REQUIRED WORK » Lines from the records below that contain the word "Follow" are to be copied out.

DATA PROVIDED »
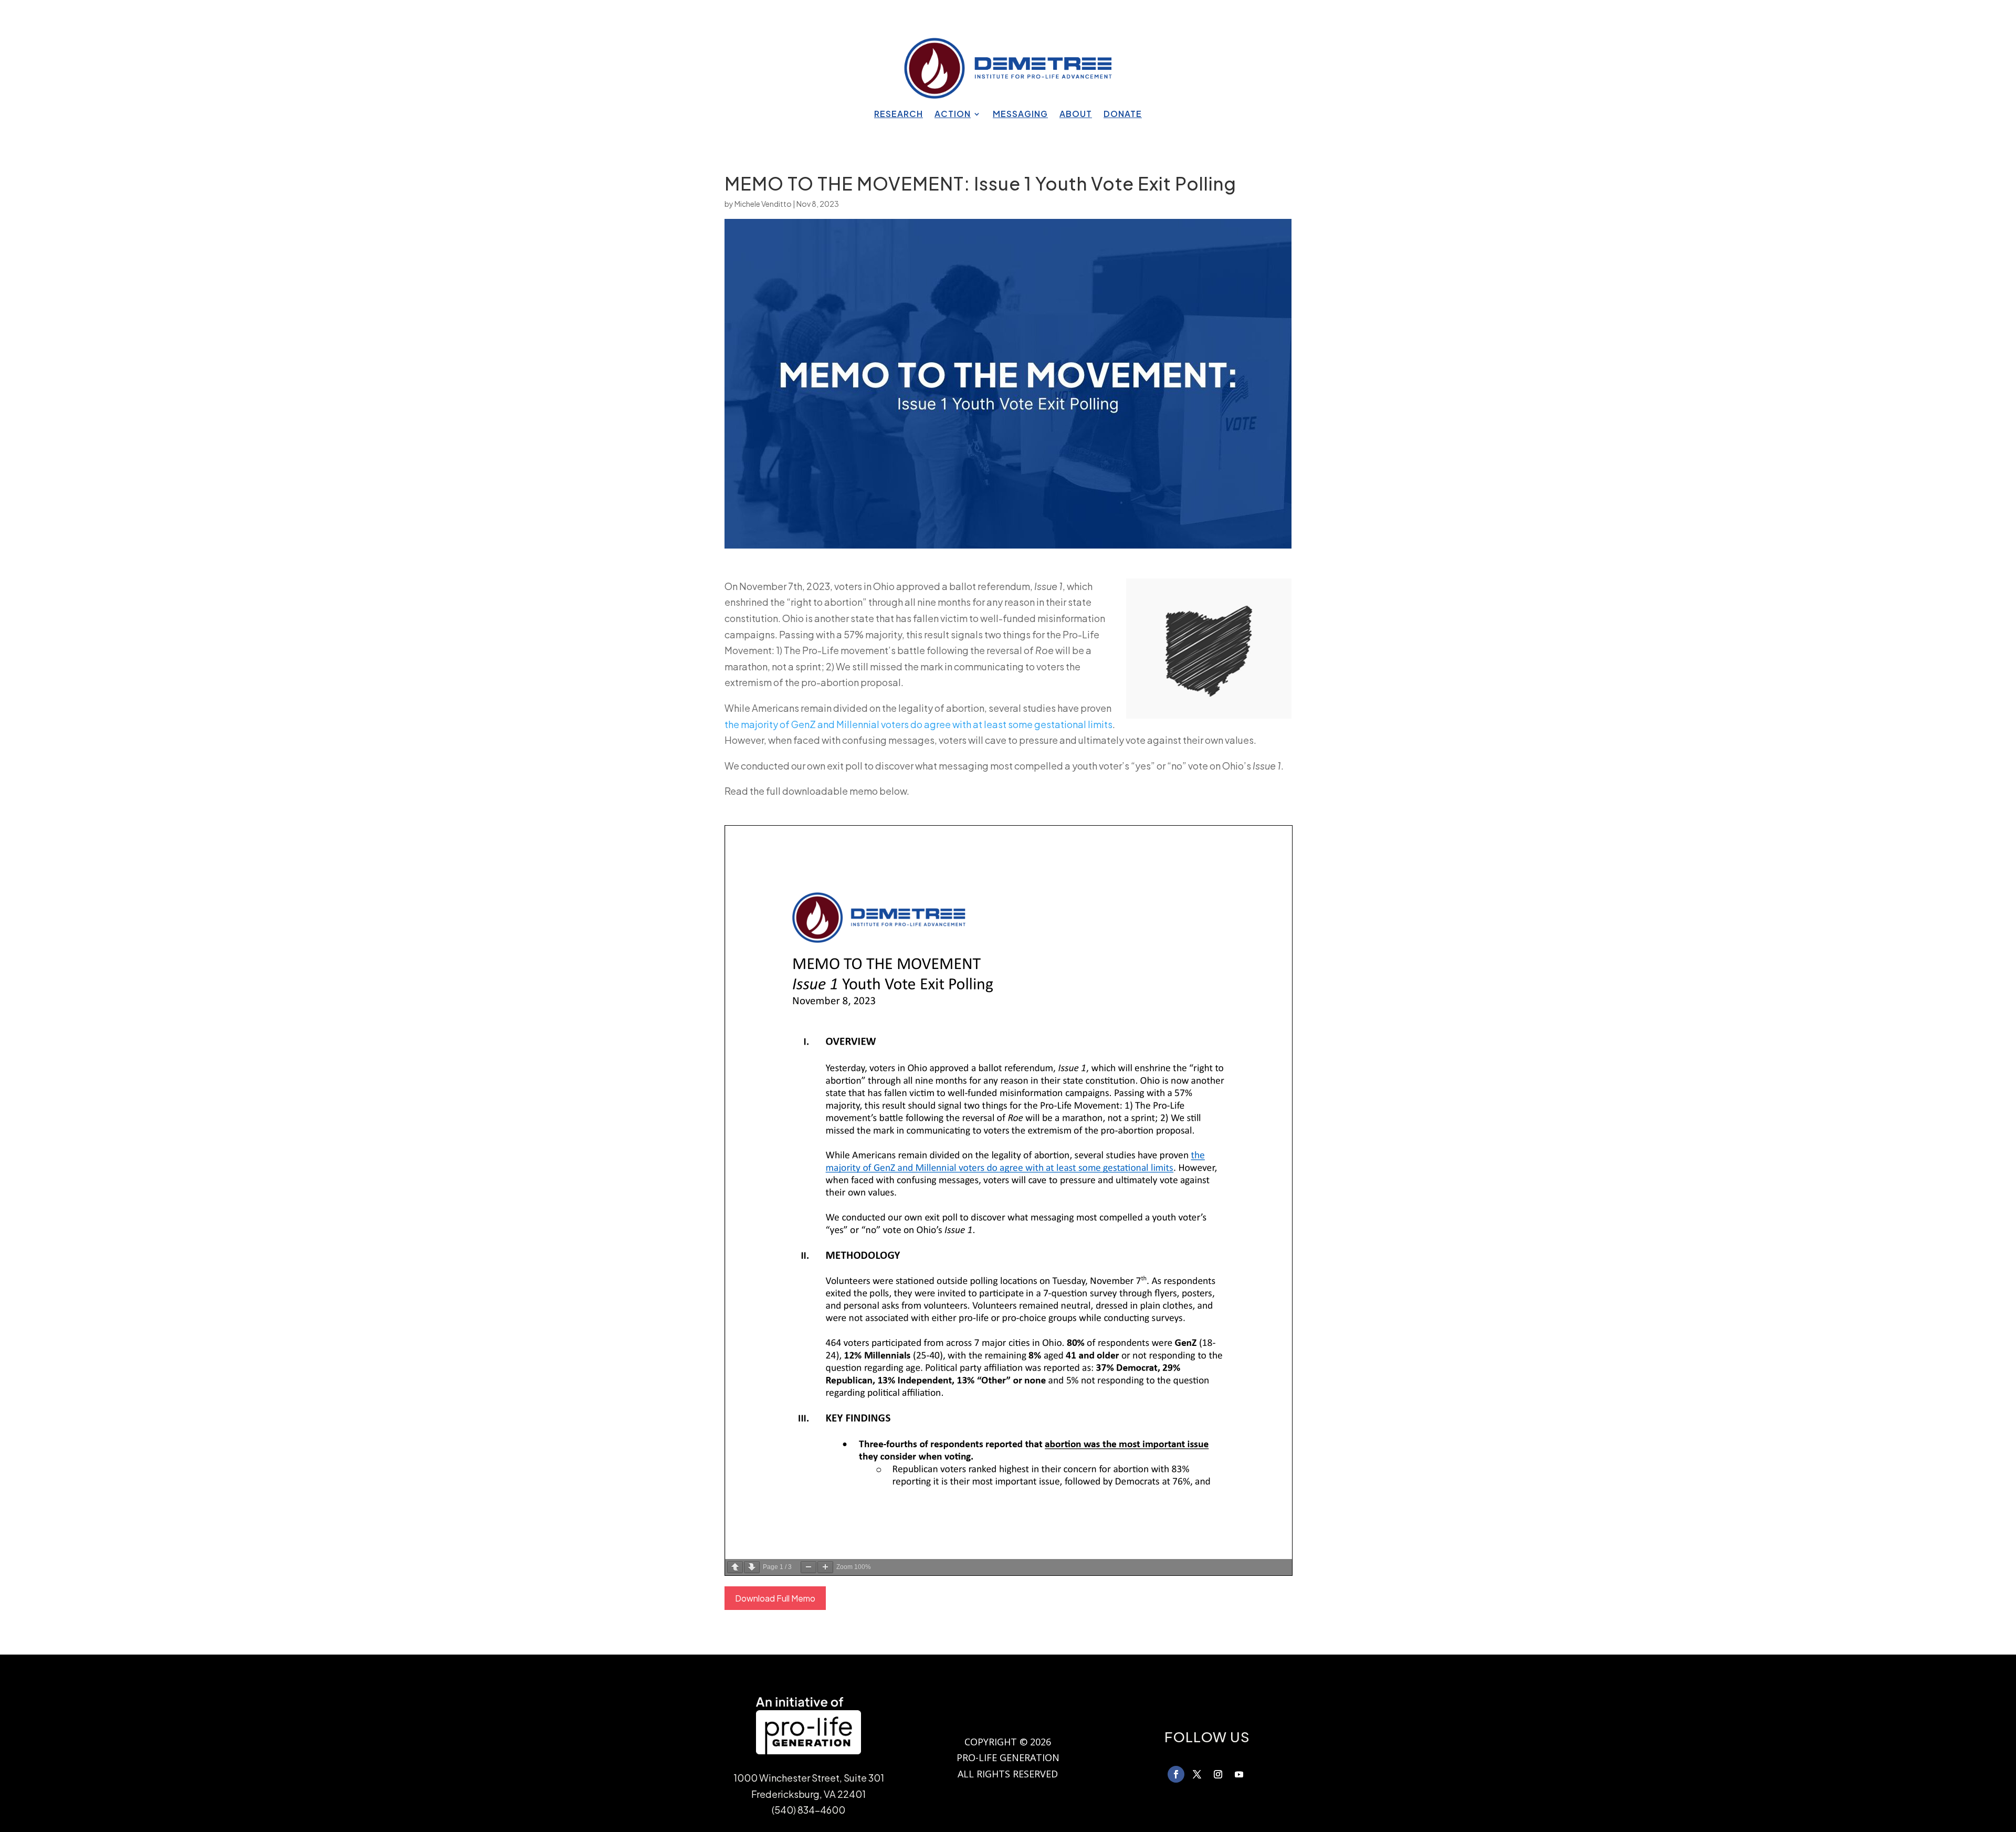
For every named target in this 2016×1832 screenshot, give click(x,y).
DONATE (1123, 114)
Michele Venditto (763, 203)
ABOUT (1075, 114)
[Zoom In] (825, 1567)
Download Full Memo (775, 1598)
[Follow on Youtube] (1239, 1774)
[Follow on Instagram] (1218, 1774)
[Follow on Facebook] (1176, 1774)
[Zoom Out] (808, 1567)
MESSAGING (1020, 114)
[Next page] (752, 1567)
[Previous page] (735, 1567)
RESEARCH (898, 114)
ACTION (952, 114)
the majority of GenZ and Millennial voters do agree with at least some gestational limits (918, 724)
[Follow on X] (1197, 1774)
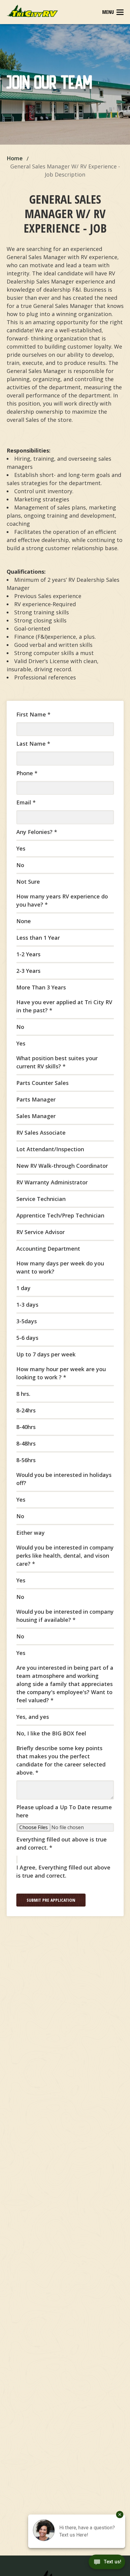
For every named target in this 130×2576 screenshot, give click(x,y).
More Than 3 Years (41, 987)
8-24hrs (26, 1410)
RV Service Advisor (40, 1232)
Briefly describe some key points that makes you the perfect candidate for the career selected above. (61, 1760)
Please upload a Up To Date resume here (64, 1811)
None (23, 921)
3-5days (26, 1321)
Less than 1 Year (38, 937)
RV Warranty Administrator (52, 1182)
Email (26, 802)
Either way (30, 1532)
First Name (33, 714)
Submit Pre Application (51, 1900)
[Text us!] (107, 2563)
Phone (26, 773)
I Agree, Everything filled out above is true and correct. (63, 1871)
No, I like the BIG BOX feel (51, 1733)
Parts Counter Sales (42, 1082)
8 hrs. (23, 1393)
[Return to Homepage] (32, 11)
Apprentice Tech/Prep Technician (60, 1215)
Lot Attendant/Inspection (50, 1149)
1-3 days (27, 1304)
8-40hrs (26, 1427)
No (20, 865)
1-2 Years (28, 954)
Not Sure (28, 881)
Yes (20, 848)
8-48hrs (26, 1443)
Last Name (33, 743)
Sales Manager (36, 1116)
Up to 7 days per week (46, 1354)
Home (15, 158)
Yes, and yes (32, 1716)
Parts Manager (36, 1099)
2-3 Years (28, 970)
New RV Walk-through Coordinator (62, 1165)
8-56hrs (26, 1460)
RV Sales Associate (41, 1132)
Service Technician (41, 1198)
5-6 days (27, 1337)
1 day (23, 1288)
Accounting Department (48, 1248)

YOUR RESPONSE »
[Follow on Youtube] (1239, 1774)
[Follow on Instagram] (1218, 1774)
[Follow on Facebook] (1176, 1774)
[Follow on X] (1197, 1774)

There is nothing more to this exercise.